There are two counts in the indictment; the first charges that the defendant and a certain other person, or persons, to the grand jurors, unknown, acting together, with malice aforethought, did kill and murder Ellick Brown, etc.; the second charges that certain persons, to the grand jurors unknown, and whom the grand jurors are unable to describe, did kill and murder said Ellick Brown, and that the defendant, prior to the commission of said murder by said unknown persons, did unlawfully, wilfully and of his malice aforethought *102advise, command and encourage said unknown_persons to commit said murder, the said defendant not being present at the commission of said murder by said unknown persons.
On the trial of the case, after the evidence had been introduced, the district attorney abandoned the first count and dismissed the same, relying upon the second count only for a conviction, and a conviction was had upon said second count, the punishment assessed being confinement for life in the penitentiary.
Defendant excepted to the indictment because it does not allege the names of the unknown person or persons who committed the murder, or give any description of them. We are of the opinion that the court did not err in overruling the exception. Those provisions of our, code which require the name of the accused to be alleged in the indictment, if known, or, if unknown, that a reasonably accurate description of him be given (Code Crim. Proc., arts. 420-425), are not applicable in this case, because said unknown person or persons are not the “accused.” The defendant, Jerry Dugger, is the “accused” in this indictment, and is named as such in the indictment. The other person or persons, being unknown, could neither be named nor described, nor was it essential to this prosecution that they should be; nor was it essential to a conviction of the defendant that the evidence should disclose who they were.
In support of the second count in the indictment (the count upon which this conviction is based), there is no testimony except that of the witness Bright. He testified, in substance, that, a month or perhaps two months prior to the murder, the defendant said to him that Brown would some day be killed, and that his money would be the inducement. He then asked witness if he thought that Brown had any money around him. Witness replied he did not know, but that sometimes he did have.

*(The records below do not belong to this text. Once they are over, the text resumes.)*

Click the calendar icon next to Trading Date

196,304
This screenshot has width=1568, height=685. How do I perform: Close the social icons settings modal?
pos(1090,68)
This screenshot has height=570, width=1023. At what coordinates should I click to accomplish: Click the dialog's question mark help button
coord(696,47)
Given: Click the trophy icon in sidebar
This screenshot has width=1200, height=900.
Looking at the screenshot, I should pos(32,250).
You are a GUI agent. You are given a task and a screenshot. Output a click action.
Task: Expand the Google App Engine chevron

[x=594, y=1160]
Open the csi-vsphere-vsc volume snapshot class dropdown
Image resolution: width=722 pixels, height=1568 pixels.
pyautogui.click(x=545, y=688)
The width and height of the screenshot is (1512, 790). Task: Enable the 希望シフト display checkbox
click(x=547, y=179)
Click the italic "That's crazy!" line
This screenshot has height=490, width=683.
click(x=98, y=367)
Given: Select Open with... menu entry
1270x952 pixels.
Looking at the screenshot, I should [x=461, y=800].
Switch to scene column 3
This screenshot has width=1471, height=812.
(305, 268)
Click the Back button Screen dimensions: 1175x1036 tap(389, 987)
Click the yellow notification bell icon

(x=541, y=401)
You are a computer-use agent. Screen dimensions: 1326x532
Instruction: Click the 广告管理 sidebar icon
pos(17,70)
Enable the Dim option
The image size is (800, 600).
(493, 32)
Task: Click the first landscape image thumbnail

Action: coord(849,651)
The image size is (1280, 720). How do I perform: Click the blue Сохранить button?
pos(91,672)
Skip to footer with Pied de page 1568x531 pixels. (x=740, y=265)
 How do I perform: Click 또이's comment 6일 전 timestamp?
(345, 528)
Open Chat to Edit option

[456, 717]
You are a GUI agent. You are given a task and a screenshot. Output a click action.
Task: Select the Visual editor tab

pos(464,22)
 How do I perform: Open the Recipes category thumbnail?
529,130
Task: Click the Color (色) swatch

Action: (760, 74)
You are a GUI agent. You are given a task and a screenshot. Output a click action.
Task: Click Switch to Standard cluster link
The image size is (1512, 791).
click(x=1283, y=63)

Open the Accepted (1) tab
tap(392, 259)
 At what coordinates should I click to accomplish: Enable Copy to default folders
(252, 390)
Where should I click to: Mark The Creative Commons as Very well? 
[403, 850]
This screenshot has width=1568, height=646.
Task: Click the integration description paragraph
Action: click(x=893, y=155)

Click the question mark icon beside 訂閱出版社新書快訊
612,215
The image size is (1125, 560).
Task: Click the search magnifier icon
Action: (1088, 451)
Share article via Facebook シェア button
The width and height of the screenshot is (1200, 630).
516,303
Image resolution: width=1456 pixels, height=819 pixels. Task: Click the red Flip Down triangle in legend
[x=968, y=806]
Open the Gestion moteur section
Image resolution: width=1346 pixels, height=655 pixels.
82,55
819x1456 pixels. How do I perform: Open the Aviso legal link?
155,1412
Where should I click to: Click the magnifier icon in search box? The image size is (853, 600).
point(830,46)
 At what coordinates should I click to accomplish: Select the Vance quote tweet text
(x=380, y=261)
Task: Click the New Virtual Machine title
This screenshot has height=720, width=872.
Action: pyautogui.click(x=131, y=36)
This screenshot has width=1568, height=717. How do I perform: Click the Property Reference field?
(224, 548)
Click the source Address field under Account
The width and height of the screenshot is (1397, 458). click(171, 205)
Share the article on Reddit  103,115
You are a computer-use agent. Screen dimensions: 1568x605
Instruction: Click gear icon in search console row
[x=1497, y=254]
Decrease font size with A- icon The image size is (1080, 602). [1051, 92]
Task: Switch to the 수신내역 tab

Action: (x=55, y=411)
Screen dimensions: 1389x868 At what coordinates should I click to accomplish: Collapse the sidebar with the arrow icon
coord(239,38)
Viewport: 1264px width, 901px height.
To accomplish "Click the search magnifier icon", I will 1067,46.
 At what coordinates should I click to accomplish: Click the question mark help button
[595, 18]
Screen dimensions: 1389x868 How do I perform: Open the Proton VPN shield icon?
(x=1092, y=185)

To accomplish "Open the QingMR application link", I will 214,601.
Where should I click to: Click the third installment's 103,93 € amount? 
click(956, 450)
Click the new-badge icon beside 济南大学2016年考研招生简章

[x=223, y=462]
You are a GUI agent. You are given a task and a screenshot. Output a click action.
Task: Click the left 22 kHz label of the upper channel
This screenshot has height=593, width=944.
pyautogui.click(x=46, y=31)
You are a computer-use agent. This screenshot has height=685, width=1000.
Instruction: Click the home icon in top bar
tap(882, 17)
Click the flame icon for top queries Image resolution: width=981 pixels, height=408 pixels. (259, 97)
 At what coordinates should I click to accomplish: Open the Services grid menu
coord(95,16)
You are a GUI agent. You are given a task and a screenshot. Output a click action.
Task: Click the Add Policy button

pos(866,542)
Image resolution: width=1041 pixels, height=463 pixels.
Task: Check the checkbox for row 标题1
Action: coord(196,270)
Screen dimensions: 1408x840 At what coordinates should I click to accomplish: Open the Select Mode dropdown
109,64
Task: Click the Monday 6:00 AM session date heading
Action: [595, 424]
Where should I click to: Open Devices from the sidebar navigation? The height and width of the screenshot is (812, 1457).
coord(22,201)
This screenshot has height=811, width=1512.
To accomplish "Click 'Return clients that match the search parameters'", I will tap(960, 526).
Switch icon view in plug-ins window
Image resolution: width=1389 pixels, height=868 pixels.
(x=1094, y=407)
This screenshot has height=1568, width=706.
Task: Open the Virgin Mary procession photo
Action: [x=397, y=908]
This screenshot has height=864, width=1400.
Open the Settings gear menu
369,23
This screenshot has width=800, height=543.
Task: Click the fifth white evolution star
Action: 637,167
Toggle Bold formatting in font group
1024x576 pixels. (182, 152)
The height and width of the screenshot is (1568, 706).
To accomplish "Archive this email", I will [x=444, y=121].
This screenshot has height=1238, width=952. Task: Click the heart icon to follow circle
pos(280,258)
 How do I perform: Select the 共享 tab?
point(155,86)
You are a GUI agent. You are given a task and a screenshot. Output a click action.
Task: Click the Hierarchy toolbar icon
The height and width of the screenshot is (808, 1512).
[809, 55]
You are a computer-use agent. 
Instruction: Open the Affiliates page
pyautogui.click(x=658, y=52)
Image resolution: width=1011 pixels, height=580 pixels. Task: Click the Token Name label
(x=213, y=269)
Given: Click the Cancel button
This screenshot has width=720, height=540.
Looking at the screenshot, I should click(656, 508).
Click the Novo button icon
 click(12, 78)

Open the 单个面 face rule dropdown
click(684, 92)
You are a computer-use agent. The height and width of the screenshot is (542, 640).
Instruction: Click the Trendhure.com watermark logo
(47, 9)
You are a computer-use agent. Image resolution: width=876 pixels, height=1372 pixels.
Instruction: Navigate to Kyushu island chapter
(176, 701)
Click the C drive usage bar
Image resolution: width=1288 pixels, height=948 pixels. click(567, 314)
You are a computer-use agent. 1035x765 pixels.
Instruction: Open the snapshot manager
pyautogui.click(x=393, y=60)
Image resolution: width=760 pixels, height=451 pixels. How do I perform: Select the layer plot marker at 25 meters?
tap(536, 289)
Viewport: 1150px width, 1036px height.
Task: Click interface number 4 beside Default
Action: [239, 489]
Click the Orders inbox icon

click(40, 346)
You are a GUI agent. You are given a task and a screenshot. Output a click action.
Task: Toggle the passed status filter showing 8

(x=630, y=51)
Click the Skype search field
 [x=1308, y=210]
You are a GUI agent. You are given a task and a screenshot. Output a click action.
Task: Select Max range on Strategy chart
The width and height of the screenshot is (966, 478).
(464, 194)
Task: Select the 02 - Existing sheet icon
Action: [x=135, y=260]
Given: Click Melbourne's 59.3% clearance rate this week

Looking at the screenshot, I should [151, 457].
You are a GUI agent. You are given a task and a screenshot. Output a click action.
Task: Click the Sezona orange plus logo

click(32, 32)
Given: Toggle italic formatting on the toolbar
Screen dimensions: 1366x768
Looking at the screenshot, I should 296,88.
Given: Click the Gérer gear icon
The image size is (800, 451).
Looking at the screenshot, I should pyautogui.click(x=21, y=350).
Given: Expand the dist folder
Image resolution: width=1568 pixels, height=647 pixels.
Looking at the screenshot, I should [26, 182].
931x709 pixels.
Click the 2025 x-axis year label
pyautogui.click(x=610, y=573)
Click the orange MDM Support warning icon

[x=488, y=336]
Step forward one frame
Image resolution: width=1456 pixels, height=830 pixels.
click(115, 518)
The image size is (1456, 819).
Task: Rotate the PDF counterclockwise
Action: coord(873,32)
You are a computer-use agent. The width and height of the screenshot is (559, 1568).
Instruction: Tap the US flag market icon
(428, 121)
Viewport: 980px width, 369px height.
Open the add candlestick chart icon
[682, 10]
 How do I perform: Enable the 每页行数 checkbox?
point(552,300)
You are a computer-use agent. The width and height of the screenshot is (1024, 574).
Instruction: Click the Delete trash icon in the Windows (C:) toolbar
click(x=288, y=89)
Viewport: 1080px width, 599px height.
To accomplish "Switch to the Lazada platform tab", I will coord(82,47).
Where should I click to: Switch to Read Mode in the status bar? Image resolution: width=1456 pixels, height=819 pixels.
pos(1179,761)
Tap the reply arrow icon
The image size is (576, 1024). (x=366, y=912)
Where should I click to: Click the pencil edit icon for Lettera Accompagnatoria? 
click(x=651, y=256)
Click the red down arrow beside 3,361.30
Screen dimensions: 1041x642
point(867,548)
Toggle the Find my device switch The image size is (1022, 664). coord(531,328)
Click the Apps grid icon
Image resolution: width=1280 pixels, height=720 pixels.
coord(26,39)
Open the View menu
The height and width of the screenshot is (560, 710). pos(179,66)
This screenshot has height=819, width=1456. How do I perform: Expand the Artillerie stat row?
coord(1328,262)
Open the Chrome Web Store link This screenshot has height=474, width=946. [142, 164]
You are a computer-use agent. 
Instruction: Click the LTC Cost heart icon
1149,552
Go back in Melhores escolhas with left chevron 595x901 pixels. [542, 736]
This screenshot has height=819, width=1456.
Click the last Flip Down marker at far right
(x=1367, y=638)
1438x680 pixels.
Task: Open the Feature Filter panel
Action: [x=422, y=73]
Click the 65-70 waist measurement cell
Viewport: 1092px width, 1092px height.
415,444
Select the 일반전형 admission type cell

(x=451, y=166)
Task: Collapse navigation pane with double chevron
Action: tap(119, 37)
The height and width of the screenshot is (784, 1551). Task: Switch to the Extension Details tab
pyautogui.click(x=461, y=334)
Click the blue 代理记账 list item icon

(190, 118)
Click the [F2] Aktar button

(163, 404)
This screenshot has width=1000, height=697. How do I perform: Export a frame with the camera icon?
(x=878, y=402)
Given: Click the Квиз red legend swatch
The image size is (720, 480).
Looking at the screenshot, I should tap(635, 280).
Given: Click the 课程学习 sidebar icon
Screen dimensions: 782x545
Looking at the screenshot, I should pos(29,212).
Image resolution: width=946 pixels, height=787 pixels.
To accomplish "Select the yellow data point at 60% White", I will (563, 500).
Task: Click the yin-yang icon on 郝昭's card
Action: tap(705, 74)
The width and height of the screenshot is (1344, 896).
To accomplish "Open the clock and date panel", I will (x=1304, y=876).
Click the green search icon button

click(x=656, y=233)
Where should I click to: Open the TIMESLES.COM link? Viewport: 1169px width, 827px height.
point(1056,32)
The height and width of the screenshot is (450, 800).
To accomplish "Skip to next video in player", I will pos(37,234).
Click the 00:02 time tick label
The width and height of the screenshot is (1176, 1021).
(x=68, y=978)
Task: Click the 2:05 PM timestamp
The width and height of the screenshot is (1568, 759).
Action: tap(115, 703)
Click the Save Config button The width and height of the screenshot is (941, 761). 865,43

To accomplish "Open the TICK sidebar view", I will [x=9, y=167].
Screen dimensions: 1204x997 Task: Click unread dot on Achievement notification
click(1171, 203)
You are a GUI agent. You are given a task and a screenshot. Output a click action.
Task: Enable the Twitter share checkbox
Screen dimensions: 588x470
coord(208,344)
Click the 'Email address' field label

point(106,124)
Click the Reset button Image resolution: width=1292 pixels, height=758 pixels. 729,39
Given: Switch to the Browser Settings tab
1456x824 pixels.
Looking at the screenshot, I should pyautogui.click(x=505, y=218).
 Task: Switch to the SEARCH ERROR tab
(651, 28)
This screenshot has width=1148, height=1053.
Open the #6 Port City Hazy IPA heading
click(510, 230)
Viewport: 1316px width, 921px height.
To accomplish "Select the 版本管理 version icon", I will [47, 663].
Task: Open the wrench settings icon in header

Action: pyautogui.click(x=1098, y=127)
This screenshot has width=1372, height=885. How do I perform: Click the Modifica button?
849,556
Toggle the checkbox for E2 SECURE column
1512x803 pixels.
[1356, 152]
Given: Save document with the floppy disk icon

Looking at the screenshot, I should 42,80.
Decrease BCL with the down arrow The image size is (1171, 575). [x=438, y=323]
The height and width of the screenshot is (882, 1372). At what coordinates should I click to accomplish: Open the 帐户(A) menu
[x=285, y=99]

He then said if Brown had any money around him a person Avould have to hang him, bruise him up and maybe so burn him before he would give it up or tell where it was. He then asked witness if he, witness, would go in with some men to rob or kill BroAvn. Witness answered: “Ho,” and after the lapse of about an hour asked the defendant if he would tell him the names of the men, and defendant answered: “I have told you too much already.” Witness then asked him what part he would perform. He said all he would have to do would he to find him and see that it was done complete. Said witness *103testified further that about one week after the murder defendant called his attention to the conversation above related, and told him not to tell anything about it, and stated that if he did tell about it he would be killed.
Opinion delivered January 23, 1889.Is this testimony sufficient to sustain this conviction? We are clearly of the opinion that it is not. It does not show that the unknown murderer or murderers were advised, commanded or encouraged by the defendant in the commission of the crime. It does not show that the “men’’ to whom he alluded in the conversation with the witness Bright were the murderers of Brown. Brown may have been murdered by other men than those—by men whom the defendant did not know, or had never seen—and if so, he certainly was not an accomplice in the murder. It is not pretended that the witness Bright was a principal in the murder, and Bright is the only known person who was advised, commanded or encouraged by the defendant to commit the murder. It may be that the defendant was an accomplice in the atrocious crime shown by the evidence to have been perpetrated by some person or persons, but we can not pronounce his guilt legally from the evidence before us. If the witness Bright is to be credited, there is strong grounds for suspecting that the defendant was in some way criminally connected with the murder, but suspicion is not proof, and the law demands proof, and such proof as leaves no room for reasonable doubt of guilt.
With respect to the charge of the court, we do not think it subject to the objections made to it. It is, in our opinion, a clear and correct exposition of the law of the case, except, perhaps, that it should have more distinctly instructed the jury that, to find the defendant guilty, they must believe from the evidence that the defendant was not present at the commission of the murder, and that the murder was committed by a person or persons who had been advised, commanded or encouraged by the defendant to commit it.
Because the evidence does not sustain the conviction, the judgment is reversed and the cause is remanded.